Posted by B.L.Renfrow on August 17, 1999 at 18:28:31:
Here are a couple of ideas. Bear in mind that if significant repairs are necessary that will need to be taken into account when looking at these numbers:
OPTION 1. Even at 65% FMV, it should be possible to find hard money at this LTV. You could offer $374k, purchase with a hard money loan, then flip it, retail it, whatever.
OPTION 2. Offer $374k with as long a period until closing as you can negotiate. Then, market the heck out of it, offering owner financing at $580k with 5-10% down. When you get a qualified buyer, create a note for 80% of $580k, or $464k. You should be able to find a buyer for at least 85-90% face value, if your buyer has decent credit. Carry back the remainder as a second. That would give you a nice bit of cash at closing, plus the income from the second.

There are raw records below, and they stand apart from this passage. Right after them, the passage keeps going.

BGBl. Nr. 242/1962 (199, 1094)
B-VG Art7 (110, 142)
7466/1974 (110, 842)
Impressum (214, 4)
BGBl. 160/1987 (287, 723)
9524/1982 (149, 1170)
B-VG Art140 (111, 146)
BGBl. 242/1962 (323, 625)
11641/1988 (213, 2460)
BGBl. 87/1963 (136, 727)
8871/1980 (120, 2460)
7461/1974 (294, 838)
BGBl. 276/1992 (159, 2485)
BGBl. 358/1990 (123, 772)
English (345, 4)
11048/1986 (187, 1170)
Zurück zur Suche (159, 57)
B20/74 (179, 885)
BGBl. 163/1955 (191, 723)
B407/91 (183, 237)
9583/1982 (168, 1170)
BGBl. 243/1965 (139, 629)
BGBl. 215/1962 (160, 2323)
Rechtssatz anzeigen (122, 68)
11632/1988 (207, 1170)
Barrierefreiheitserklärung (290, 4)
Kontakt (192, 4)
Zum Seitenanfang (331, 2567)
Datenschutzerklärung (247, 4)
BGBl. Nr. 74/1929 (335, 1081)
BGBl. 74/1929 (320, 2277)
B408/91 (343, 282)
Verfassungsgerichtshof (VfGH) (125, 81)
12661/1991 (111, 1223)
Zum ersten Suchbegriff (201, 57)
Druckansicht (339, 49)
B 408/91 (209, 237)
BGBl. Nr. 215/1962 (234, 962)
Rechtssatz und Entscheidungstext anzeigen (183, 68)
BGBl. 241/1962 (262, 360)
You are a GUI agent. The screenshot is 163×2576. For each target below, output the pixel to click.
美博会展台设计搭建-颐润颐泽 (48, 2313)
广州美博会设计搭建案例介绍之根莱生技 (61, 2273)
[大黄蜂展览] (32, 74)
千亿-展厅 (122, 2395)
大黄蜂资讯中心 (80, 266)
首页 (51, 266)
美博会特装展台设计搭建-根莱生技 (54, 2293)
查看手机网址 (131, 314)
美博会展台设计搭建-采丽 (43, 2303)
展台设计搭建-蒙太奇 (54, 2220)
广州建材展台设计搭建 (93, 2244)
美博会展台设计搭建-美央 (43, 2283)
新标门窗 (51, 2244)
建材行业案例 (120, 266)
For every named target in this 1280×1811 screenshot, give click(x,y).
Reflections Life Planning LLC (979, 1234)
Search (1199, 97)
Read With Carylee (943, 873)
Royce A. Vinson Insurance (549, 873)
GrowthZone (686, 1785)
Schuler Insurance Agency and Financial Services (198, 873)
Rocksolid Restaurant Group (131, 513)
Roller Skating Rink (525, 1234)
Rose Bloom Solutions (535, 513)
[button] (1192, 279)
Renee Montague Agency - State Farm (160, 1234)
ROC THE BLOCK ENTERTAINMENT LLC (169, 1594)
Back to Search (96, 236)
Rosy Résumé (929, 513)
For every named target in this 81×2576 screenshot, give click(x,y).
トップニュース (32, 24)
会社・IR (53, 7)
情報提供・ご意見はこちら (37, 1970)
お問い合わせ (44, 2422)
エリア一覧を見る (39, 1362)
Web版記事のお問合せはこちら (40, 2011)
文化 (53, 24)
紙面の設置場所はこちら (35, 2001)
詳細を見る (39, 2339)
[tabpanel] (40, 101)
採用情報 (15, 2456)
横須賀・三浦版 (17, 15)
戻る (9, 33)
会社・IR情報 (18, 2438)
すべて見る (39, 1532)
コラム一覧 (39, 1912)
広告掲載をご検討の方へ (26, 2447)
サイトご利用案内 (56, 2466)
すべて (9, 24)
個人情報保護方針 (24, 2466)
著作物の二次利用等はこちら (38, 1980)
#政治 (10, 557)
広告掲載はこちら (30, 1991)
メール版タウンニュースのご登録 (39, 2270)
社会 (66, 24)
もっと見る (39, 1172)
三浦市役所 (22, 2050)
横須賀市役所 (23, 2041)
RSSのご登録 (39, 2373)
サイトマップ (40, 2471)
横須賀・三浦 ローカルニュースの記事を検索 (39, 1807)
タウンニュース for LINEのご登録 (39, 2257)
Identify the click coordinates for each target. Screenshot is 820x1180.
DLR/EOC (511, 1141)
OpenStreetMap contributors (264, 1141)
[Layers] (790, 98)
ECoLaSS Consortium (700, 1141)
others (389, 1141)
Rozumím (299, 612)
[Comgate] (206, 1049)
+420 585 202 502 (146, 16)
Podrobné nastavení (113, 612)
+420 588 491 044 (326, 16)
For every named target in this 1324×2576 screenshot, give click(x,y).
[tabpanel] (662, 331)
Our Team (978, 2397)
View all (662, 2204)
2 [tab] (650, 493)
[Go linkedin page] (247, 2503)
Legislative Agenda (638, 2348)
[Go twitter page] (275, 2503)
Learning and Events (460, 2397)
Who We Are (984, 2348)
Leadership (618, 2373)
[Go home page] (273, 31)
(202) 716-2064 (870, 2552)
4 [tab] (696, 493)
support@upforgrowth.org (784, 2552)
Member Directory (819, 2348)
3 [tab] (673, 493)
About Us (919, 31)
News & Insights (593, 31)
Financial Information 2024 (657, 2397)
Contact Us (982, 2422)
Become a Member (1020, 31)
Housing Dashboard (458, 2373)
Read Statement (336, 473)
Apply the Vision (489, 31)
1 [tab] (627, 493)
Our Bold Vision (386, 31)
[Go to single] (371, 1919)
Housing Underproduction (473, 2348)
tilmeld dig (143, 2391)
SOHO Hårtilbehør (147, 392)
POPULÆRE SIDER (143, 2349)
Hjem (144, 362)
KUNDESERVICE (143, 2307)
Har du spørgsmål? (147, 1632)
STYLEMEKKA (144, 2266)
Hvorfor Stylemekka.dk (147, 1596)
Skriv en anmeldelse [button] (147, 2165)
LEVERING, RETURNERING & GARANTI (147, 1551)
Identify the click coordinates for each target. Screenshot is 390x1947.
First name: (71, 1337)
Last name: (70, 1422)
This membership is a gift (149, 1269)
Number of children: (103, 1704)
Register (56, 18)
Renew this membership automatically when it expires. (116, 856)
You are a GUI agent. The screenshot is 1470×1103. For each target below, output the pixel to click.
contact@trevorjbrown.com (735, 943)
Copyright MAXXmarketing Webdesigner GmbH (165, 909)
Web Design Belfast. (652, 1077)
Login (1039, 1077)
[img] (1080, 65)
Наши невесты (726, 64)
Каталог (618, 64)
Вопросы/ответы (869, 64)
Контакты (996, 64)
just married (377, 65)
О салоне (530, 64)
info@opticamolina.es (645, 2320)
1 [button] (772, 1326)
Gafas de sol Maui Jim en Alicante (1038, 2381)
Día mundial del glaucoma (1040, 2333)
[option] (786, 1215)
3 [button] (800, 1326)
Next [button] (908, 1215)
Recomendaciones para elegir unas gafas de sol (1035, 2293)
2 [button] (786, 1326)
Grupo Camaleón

OPTION 3. If the seller would allow the mortgage to remain in his name for a while, you could have him transfer title to a land trust, naming you a non-resident beneficiary. Then you locate a buyer who will move in, make the payments and obtain his own financing within an agreed-upon period of time, whereupon the seller’s mortgage is paid and you pay the seller the equity he has carried during the period and you take a share (?or all of) the appreciation and difference between the selling price and purchase price.
Please keep in mind that I’m no trust expert (still trying to understand them myself) so if you wish to pursue this route, you should obtain advice of someone more knowledgeable. Also, I’ve never worked with a property in this price range, so I’m not entirely sure how realistic any of the above are, though they work well in the lower price ranges. Depends too on the market in your area and number of high-income buyers available.